Lord Hoffmann did, however, make it plain (echoing the Strasbourg court in Bryan) that the sufficiency of judicial review is dependent on the subject matter of the challenged decision, the manner in which it was arrived at, its content and the proposed grounds of challenge – R (Alconbury Developments Ltd) v Secretary of State for the Environment [2003] 2 AC 295, §116. Different considerations may apply depending, for instance, on whether the impugned decision relates to administrative policy or to the way the facts were found (ibid, §117):
If, therefore, the question is one of policy or expediency, the ‘safeguards’ [in the decision-making process] are irrelevant. No one expects the inspector to be independent or impartial in applying the Secretary of State's policy and this was the reason why the court said that he was not for all purposes an independent or impartial tribunal. In this respect his position is no different from that of the Secretary of State himself. The reason why judicial review is sufficient in both cases to satisfy article 6 has nothing to do with the ‘safeguards’ but depends upon the Zumtobel principle of respect for the decision of an administrative authority on questions of expediency. It is only when one comes to findings of fact, or the evaluation of facts, such as arise on the question of whether there has been a breach of planning control, that the safeguards are essential for the acceptance of a limited review of fact by the appellate tribunal.
In R (Wright) v Secretary of State for Health [2009] 2 WLR 267 at §23, Baroness Hale of Richmond summarises the position as follows:
What amounts to ‘full jurisdiction’ varies according to the nature of the decision being made. It does not always require access to a court or tribunal even for the determination of disputed issues of fact. Much depends upon the subject matter of the decision and the quality of the initial decision-making process. If there is a ‘classic exercise of administrative discretion’, even though determinative of civil rights and obligations, and there are a number of safeguards to ensure that the procedure is in fact both fair and impartial, then judicial review may be adequate to supply the necessary access to a court, even if there is no jurisdiction to examine the factual merits of the case.
The powers enjoyed by a Hong Kong court on a judicial review are very similar to those exercised by the courts of England and Wales which have been held to constitute courts of full jurisdiction. Accordingly, it is my opinion that in Hong Kong, a court exercising its judicial review jurisdiction without statutory interference is likely to qualify for most purposes as a court of full jurisdiction.

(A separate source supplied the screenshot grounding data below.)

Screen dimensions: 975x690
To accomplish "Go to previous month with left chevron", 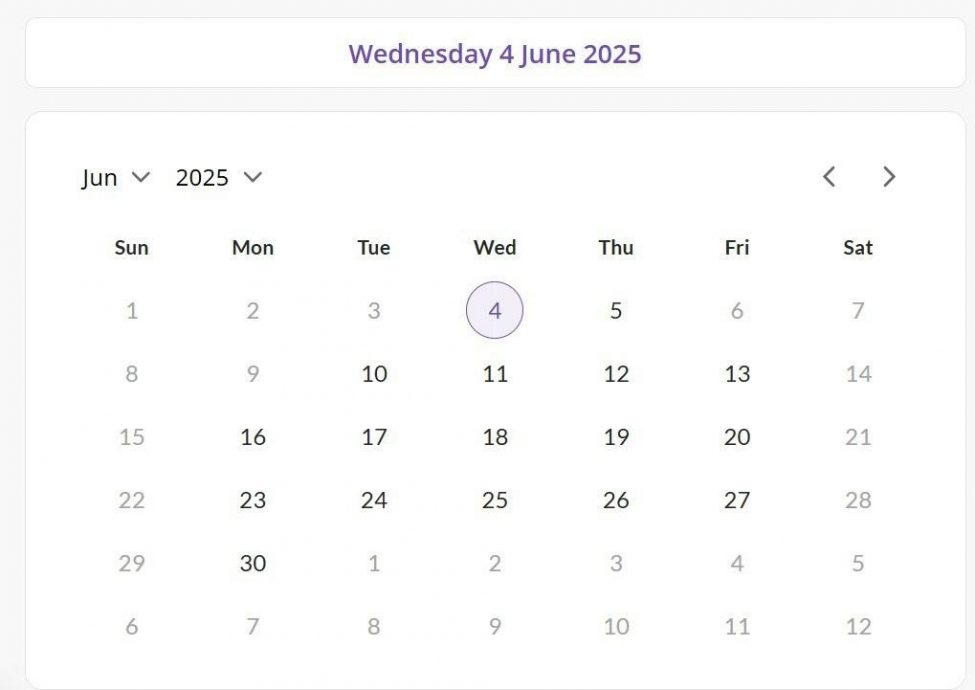I will 829,177.
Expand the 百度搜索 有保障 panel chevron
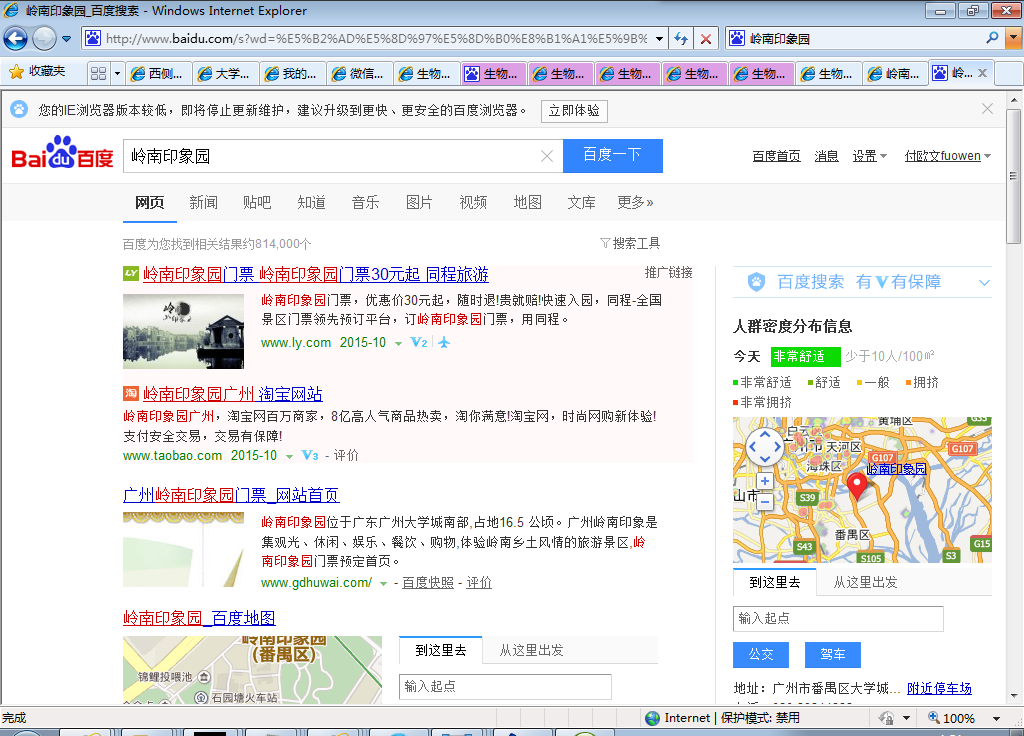 coord(984,283)
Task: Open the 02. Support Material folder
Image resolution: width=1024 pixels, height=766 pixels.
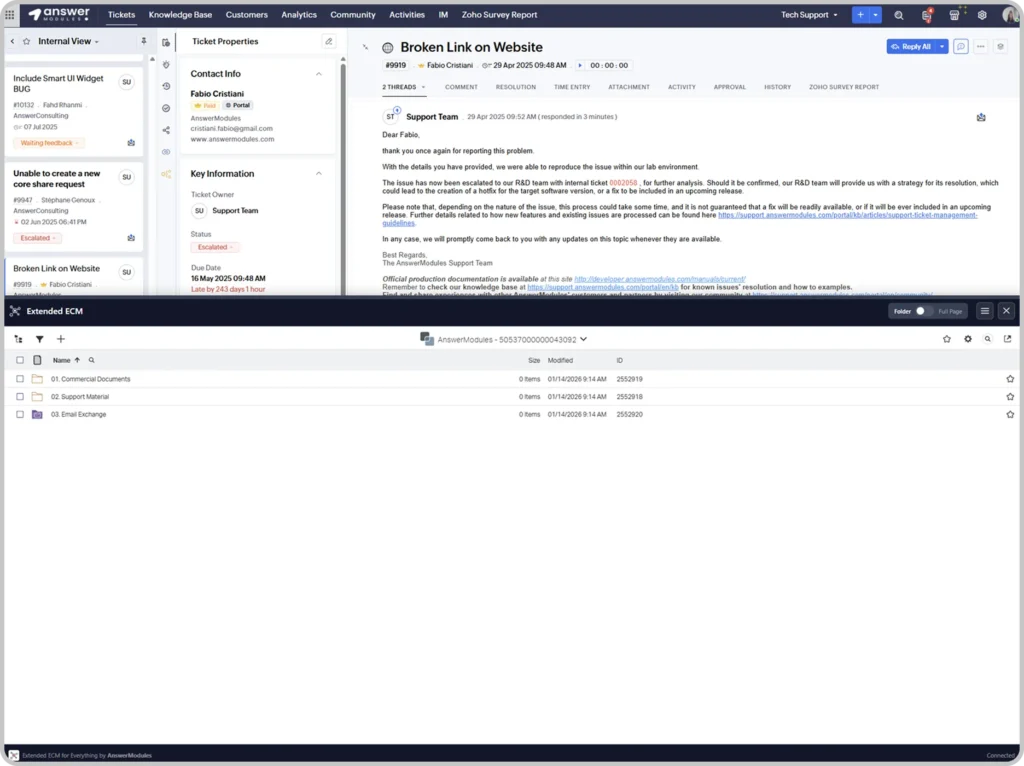Action: pos(80,397)
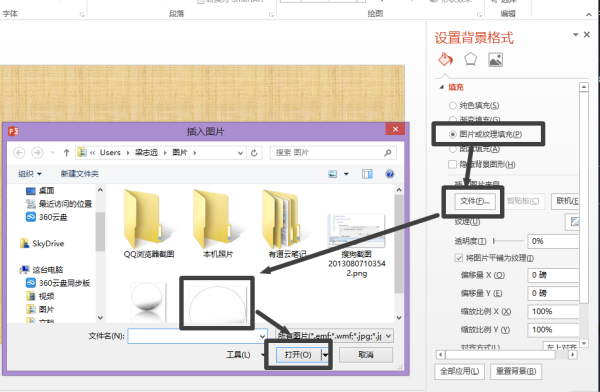600x392 pixels.
Task: Select SkyDrive in the navigation tree
Action: click(x=42, y=243)
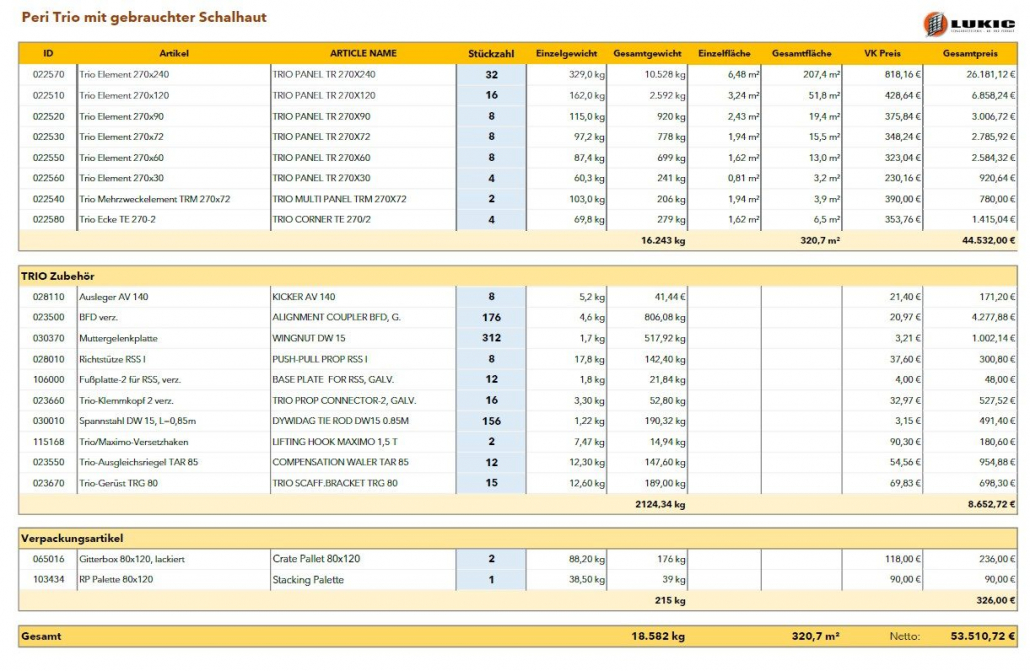This screenshot has height=671, width=1030.
Task: Click the Gesamt label in the total row
Action: pyautogui.click(x=41, y=636)
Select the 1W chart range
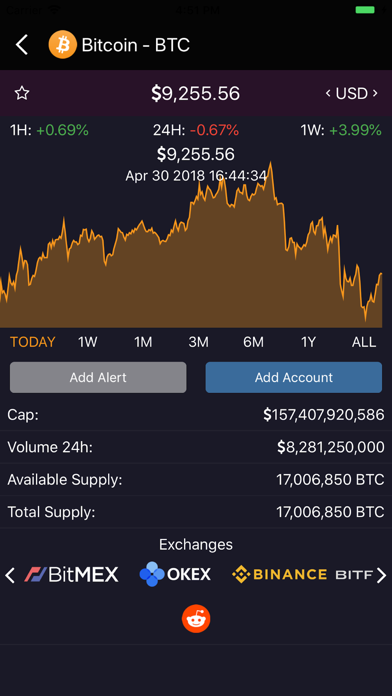This screenshot has width=392, height=696. pos(87,342)
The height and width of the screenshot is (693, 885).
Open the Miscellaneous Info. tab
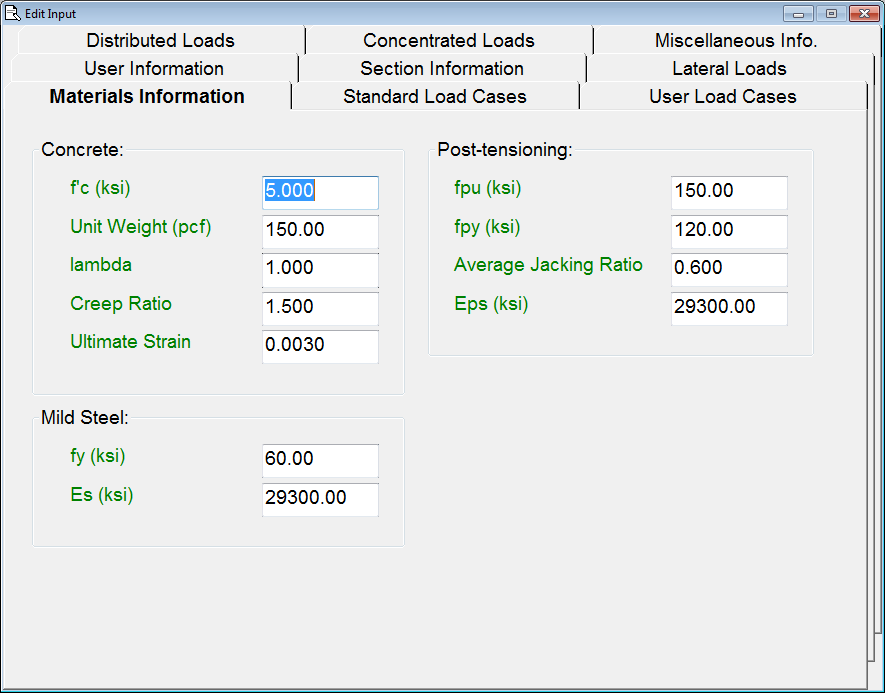point(735,41)
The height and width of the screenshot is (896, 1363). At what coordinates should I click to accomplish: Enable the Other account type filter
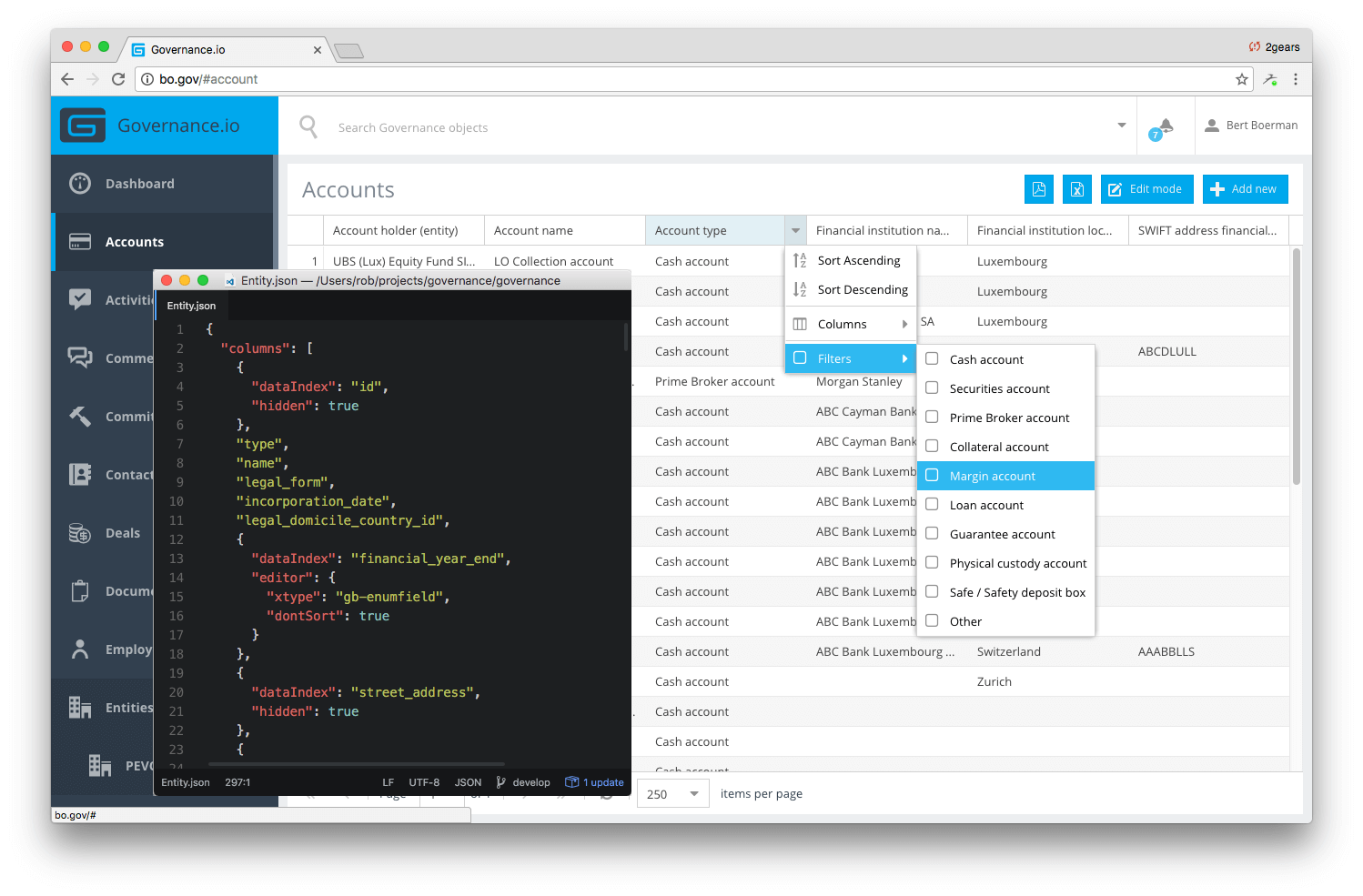(x=932, y=620)
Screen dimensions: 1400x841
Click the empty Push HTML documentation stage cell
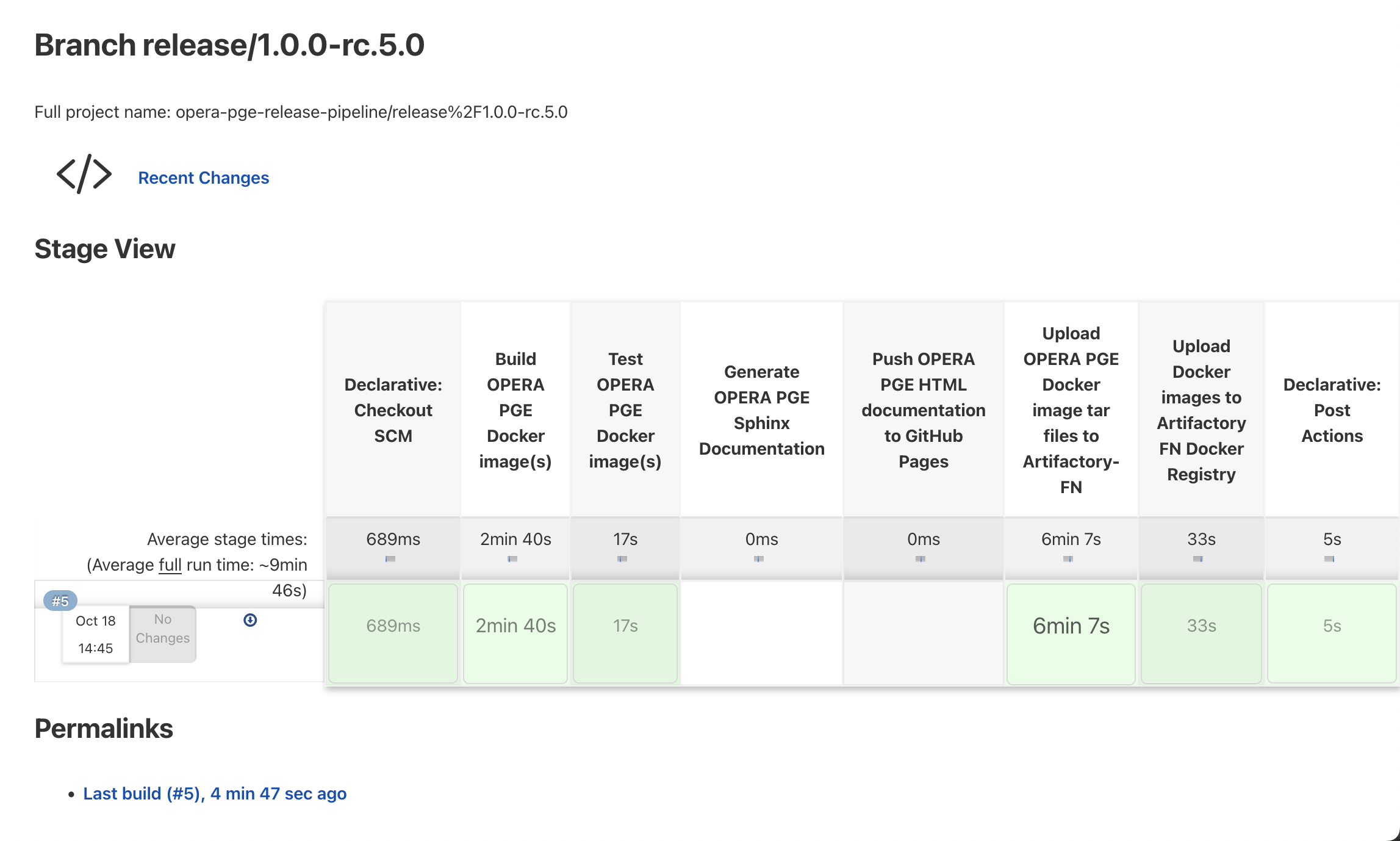coord(924,633)
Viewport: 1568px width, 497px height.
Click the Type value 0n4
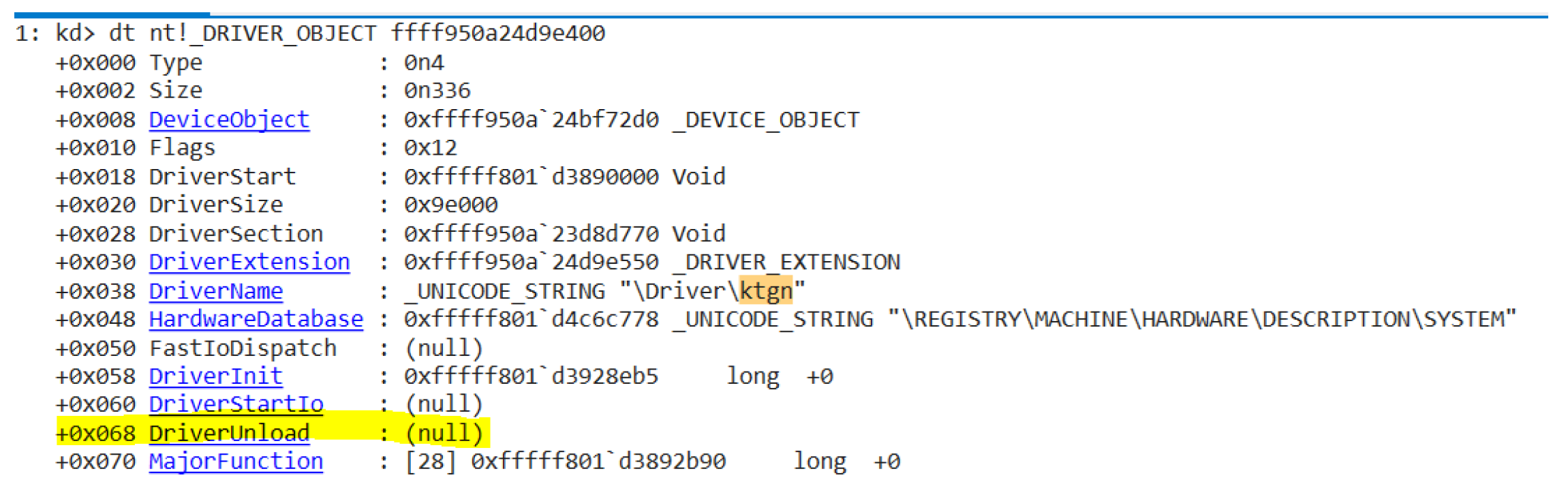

G. HAS ARTICLE 10 BEEN CONTRAVENED IN THE PRESENT CASE?
Given that the disciplinary proceedings faced by the appellant bring Article 10 into play, was his entitlement to “a fair and public hearing by a competent, independent and impartial tribunal established by law” met, looking at the process as a whole?
G.1 Matters which are not contraventions
The police disciplinary tribunal is obviously “established by law”. It has furthermore never been suggested that either of the disciplinary tribunals convened was lacking in competence or impartiality. The only complaint is that the hearing was not fair because of the exclusion of legal representation in circumstances where, the appellant submits, fairness demanded that he be permitted such representation.
But before addressing that question, it is worth noting that there might have been a complaint concerning publicity and independence. The proceedings before the tribunal were held in private and the police superintendents who sat as the adjudicating officers cannot be regarded as independent, being officers subordinate to the Commissioner in whose name the disciplinary charges were brought. However, it was in my view right not to contend that those features of the disciplinary proceedings constituted a contravention of Article 10. Viewing the process as a whole, the protections of independence and publicity are achieved without any deficit through recourse to judicial review. Judges in the Court of First Instance and in the appellate courts are plainly independent of the Police Force and of the executive and legislative arms of government in general. The courts are open to the public and every relevant aspect of the charges, the evidence and the rulings made by the disciplinary tribunal can be (and have been) publicly discussed.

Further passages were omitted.